By Brian Johnson
Dolan Media Newswires
Minneapolis — Twin Cities homebuilding activity in 2009 was no match for the juggernaut years of the mid-2000s, but a late-year rally gave builders reason to believe that the industry’s recovery is just around the bend.
“The train will pick up a little more speed” in 2010, said Mike Swanson, 2009 president of the Builders Association of the Twin Cities and Minnesota Division vice president and corporate risk manager for Rottlund Homes. “It has left the station.”
But he hastened to add that it’s still moving slowly.
Residential construction in the Twin Cities — as measured by planned housing units — declined for the sixth straight year in 2009. Local cities churned out 2,599 permits for 4,405 new housing units, according to the Keystone Report, which tracks permit activity in the 13-county metro area.
It’s a far cry from 2003, when the metro area peaked with 11,472 permits for 19,000 units. The 2009 numbers also pale in comparison to the far less frenetic years of 2008 (2,799 permits, 5,397 units) and 2007 (4,888 permits, 8,061 units).
But builders have some encouraging news to hang their hard hats on: a strong finish. In the last two months of 2009, the Twin Cities had 523 homebuilding permits for 997 housing units, up from 365 and 644 in the comparable 2008 period.
“Even though this isn’t the peak time of year for people to be out looking, there is a lot of activity,” said Gary Aulik, 2010 president of the Builders Association of the Twin Cities and CEO of St. Louis Park-based Aulik Companies.
“I definitely think there is reason to be optimistic. I don’t think anybody is doing back flips over the amount of volume they are seeing, but at the same time I see some optimism on the part of builders and remodelers.”
An extension of the federal homebuyer tax credit may be driving the improving numbers. Since homebuyers are now eligible for up to a $6,500 tax credit through April, builders are upbeat about the first quarter of 2010.

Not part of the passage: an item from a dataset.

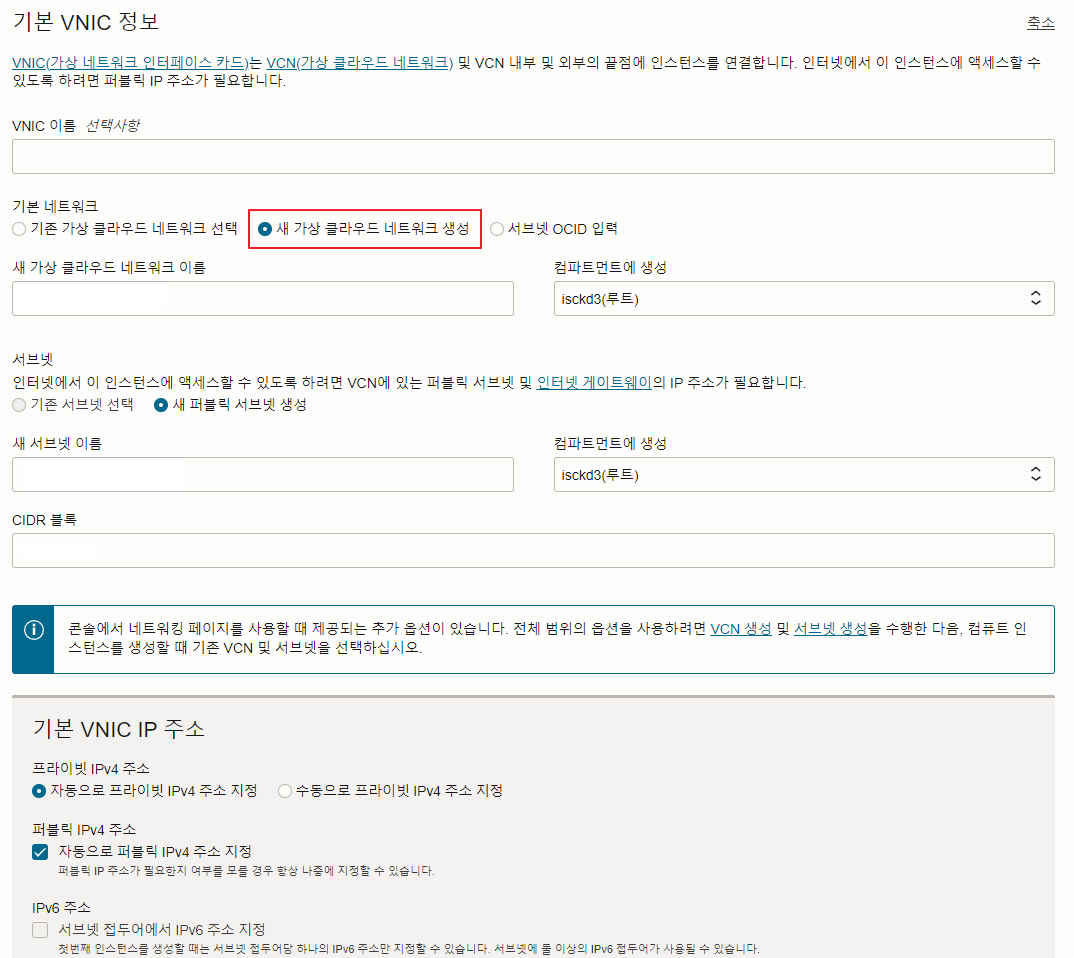Click the 새 서브넷 이름 input field
Screen dimensions: 1074x958
pos(263,475)
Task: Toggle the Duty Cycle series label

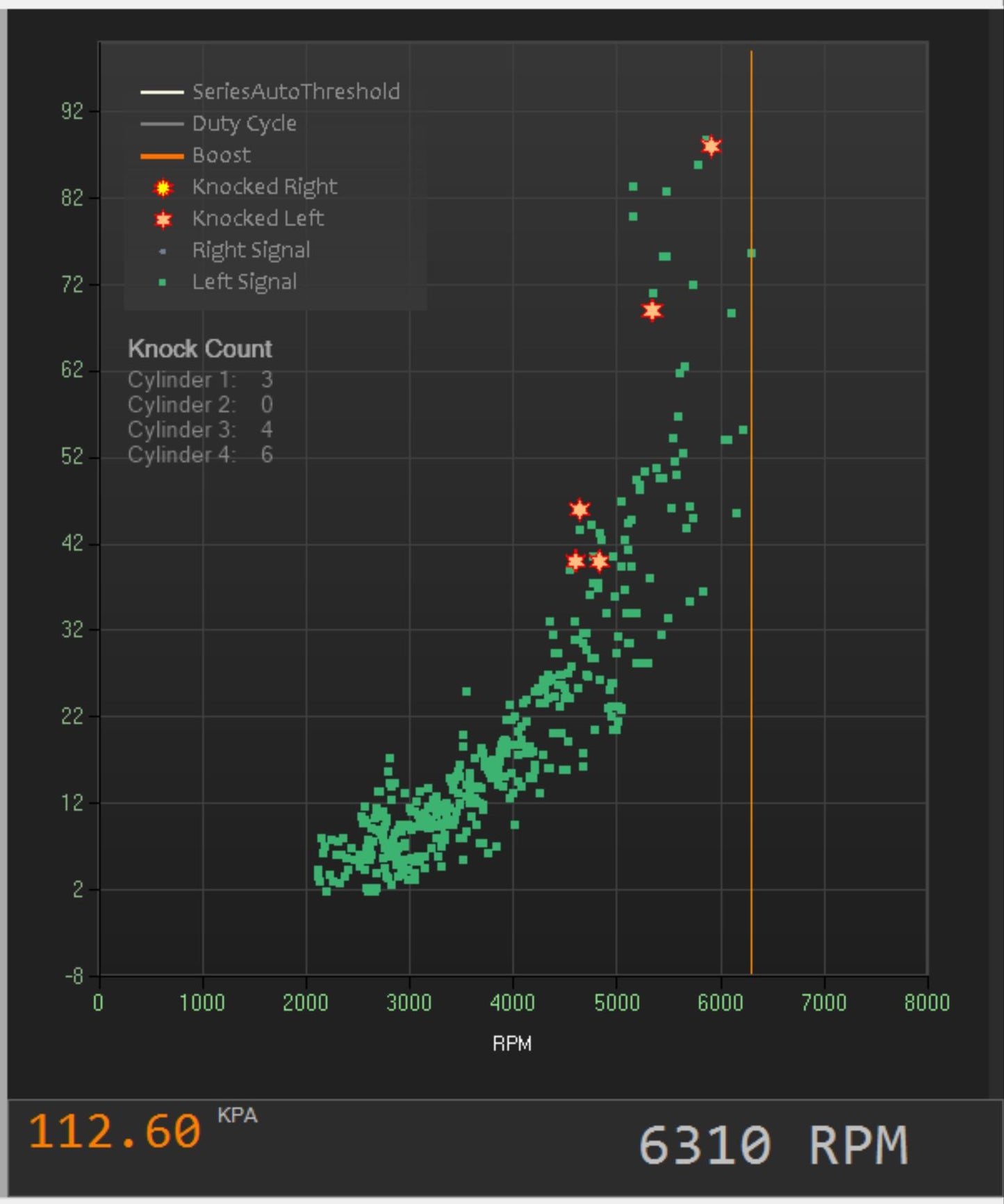Action: click(244, 124)
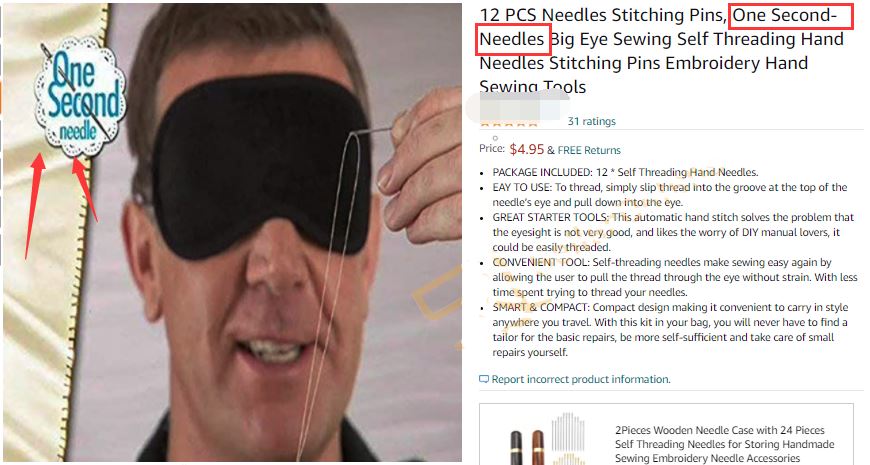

The tax credit has “definitely spurred some activity in the entry-level market, which is where the recovery has to be,” Aulik said. “We have to accept that if a recovery is coming in homebuilding, it has to come in entry-level homes.”
On the remodeling side, the year started tough but gradually got better, according to Shawn Nelson, president of New Spaces, a Burnsville-based remodeling firm. Low appraisals, declining home values and other factors that dogged the new construction industry took their toll on remodelers, too.
“As the year went on, those loosened up, things got a little better,” he said.
Nelson and other remodelers are getting fewer large projects, but more small ones. Weatherization projects — such as new windows and attic insulation — have been particularly popular, as people try to take advantage of rebates and other incentives to make their homes more energy efficient.
“I don’t think 2010 is going to be a record-setting year,” but improvement in the remodeling sector should slowly continue, Nelson said.
Aulik’s company does new construction and remodeling, which arguably puts it in a good position to react to the vagaries of the market. Some years Aulik does about a 50-50 split between remodeling and new construction; other years it may swing 20 percent one way or another, he said.
He urges builders to be nimble as they move forward, and to be in tune with the needs of an increasingly sophisticated home-buying public. For example, he said, customers have been receptive to the concept of green construction and energy conservation.
“Operating the way we did for many years is no longer a practical solution to moving forward,” Aulik said. “If you want to be profitable, live through this and fight another day, you have to be malleable.”